**TEXTE PROPOSÉ**

++++++++

Depuis son indépendance, le Botswana a tenu régulièrement des élections libres et transparentes. Certes, l’alternance politique n’a jamais été effective puisqu’un seul parti, en l’occurrence le parti démocratique du Botswana, a gagné toutes les élections, mais le gouvernement a constamment garanti les droits de l’opposition et la liberté de la presse. Ce qui a fait de ce pays un exemple unique de stabilité et de longévité de la démocratie en Afrique.
Il est fort probable que les raisons de cette situation se trouvent dans un héritage institutionnel précolonial connu pour une forte tradition de concertation. Ainsi, le Tswana, qui est actuellement la principale composante ethnique du pays, connaissait une pratique de débats publics que l’on appelait les Kgotlas. C’étaient des assemblées dans lesquelles on se réunissait pour discuter de la chose publique et où on cherchait à trouver des consensus autour des décisions des chefs tribaux. Il ne s’agissait certainement pas de véritable démocratie car on ne choisissait pas les gouvernants, et le droit d’y participer n’était pas accordé à tous le monde, mais l’existence de cette tradition de débat a néanmoins conforté la stabilité et le consensus autour de la démocratie au Botswana. Les citoyens se reconnaissent en effet dans un système où ils avaient l’habitude d’être relativement impliqués et responsables politiquement, contrairement à d’autres pays africains où le citoyen est souvent exclu du processus décisionnel. On peut dire aussi que le caractère relativement homogène ethniquement de la société a conforté ce choix dans la durée. Généralement, l’abondance des ressources naturelles en Afrique a été considérée comme une malédiction dans la mesure où elle a suscité partout la convoitise des différents groupes ethniques et politiques. Cette abondance est ainsi devenue synonyme de guerres civiles et de misère. Les expériences de l’ex-Zaïre, du Nigéria et de Sierra Leone montrent que la lutte pour le contrôle de ces richesses a maintenu des populations dans la misère et avorté des processus de changement démocratique. En revanche, dans le cas du Botswana la situation était différente.

++++++++

**MATÉRIEL D'ÉTUDE**
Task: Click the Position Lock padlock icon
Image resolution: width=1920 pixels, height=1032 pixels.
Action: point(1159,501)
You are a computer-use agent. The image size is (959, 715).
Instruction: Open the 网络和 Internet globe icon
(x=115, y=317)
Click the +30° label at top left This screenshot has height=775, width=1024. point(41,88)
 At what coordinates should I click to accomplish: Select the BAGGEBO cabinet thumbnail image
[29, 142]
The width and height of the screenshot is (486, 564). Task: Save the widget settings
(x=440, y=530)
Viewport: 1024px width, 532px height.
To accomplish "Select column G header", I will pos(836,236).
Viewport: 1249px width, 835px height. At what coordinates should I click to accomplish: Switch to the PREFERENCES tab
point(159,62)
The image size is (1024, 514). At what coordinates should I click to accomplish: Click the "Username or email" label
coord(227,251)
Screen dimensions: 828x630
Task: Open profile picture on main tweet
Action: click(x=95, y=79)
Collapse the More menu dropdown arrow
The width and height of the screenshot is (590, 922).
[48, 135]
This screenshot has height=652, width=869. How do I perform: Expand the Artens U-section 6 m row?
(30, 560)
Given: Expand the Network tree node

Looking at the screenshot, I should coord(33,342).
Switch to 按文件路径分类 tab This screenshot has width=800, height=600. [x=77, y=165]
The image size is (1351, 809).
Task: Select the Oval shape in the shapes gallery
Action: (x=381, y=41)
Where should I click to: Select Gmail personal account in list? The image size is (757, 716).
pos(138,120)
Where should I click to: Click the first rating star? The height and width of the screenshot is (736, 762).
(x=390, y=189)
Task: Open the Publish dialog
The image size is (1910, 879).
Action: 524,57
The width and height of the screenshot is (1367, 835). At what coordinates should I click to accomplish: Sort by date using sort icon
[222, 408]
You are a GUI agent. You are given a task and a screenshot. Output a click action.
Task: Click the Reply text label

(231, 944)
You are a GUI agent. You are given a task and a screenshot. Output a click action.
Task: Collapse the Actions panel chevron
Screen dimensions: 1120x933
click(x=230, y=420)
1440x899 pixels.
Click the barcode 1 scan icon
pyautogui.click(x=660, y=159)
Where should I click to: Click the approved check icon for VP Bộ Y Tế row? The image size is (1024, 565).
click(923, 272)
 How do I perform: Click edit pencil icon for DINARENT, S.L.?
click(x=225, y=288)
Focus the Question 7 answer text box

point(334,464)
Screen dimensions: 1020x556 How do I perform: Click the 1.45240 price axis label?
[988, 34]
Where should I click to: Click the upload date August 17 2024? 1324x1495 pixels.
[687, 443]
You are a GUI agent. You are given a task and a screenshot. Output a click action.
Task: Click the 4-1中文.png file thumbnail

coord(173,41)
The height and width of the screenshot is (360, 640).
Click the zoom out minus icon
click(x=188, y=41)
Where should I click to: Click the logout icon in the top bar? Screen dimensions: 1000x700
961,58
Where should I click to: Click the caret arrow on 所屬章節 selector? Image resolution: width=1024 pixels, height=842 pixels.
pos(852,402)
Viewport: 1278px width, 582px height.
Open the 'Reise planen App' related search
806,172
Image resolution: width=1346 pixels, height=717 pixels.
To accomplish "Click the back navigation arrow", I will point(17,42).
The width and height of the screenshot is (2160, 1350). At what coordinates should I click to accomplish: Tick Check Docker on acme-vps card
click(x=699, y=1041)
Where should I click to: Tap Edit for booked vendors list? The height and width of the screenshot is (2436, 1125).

++++++++

**CONSIGNE A**
Répondez brièvement aux questions suivantes à l'aide du texte sur la démocratie au Botswana.
(i) Quel parti a remporté toutes les élections au Botswana depuis l'indépendance ?
(ii) Comment nommait-on les assemblées de débat public chez les Tswana ?
(iii) Quels pays le texte cite-t-il en exemple de la lutte pour le contrôle des richesses ?
**CONSIGNE B**
Indiquez si chacune des affirmations suivantes concorde avec le texte sur la démocratie au Botswana. Répondez par oui ou par non, puis citez les mots du texte qui le justifient.
(i) Au Botswana, l'alternance politique a été effective.
(ii) Dans les Kgotlas, on choisissait les gouvernants.
(iii) En Afrique, l'abondance des ressources naturelles a généralement été vue comme une malédiction.
**CONSIGNE C**
Poursuivez le texte sur la démocratie au Botswana en reprenant après sa dernière phrase.

**RÉPONSE ATTENDUE A**
(i) Le parti démocratique du Botswana.
(ii) Les Kgotlas.
(iii) L'ex-Zaïre, le Nigéria et la Sierra Leone.

**RÉPONSE ATTENDUE B**
(i) Non : « l’alternance politique n’a jamais été effective ».
(ii) Non : « on ne choisissait pas les gouvernants ».
(iii) Oui : « l’abondance des ressources naturelles en Afrique a été considérée comme une malédiction ».

**RÉPONSE ATTENDUE C**
Ainsi, les réserves de diamant dont regorge le sol du pays ont stimulé la croissance économique. Car, la transparence et le contrôle liés aux mécanismes de gouvernance démocratique ont rendu difficile le détournement des revenus du diamant par les hommes politiques, dont le train de vie modeste au Botswana rompt avec la tradition des chefs d’Etats africains dont les dépenses luxueuses ont souvent ruiné les budgets publics. Cette vie de luxe contribue à augmenter la valeur du pouvoir aux yeux de ces détenteurs et les incite à lutter pour le conserver. Or au Botswana, les revenus du diamant ont largement été investis dans l’éducation et la santé ce qui a conforté la démocratie et favorisé la paix sociale. D’un autre côté, l’existence d’une relative homogénéité ethnique et tribale et des rapports de forces équilibrées entre les groupes composants la société ont rendu difficile l’accaparement des revenus de cette ressource par un seul groupe.
Finalement, on peut dire que les performances économiques et politiques du Botswana ont constitué une exception dans un contexte africain dominé par la misère, les guerres civiles et les dictatures. Toutefois deux préoccupations majeures risquent de perturber la stabilité de ce pays.
Il s’agit de la persistance de fortes inégalités et le nombre important de personnes atteintes par le virus du sida. Une réflexion sur ces deux problèmes s’impose car l’avenir de la démocratie et de la croissance économique en dépend fortement.

* Chercheur au Centre d’analyse économique à l’Université Paul Cézanne.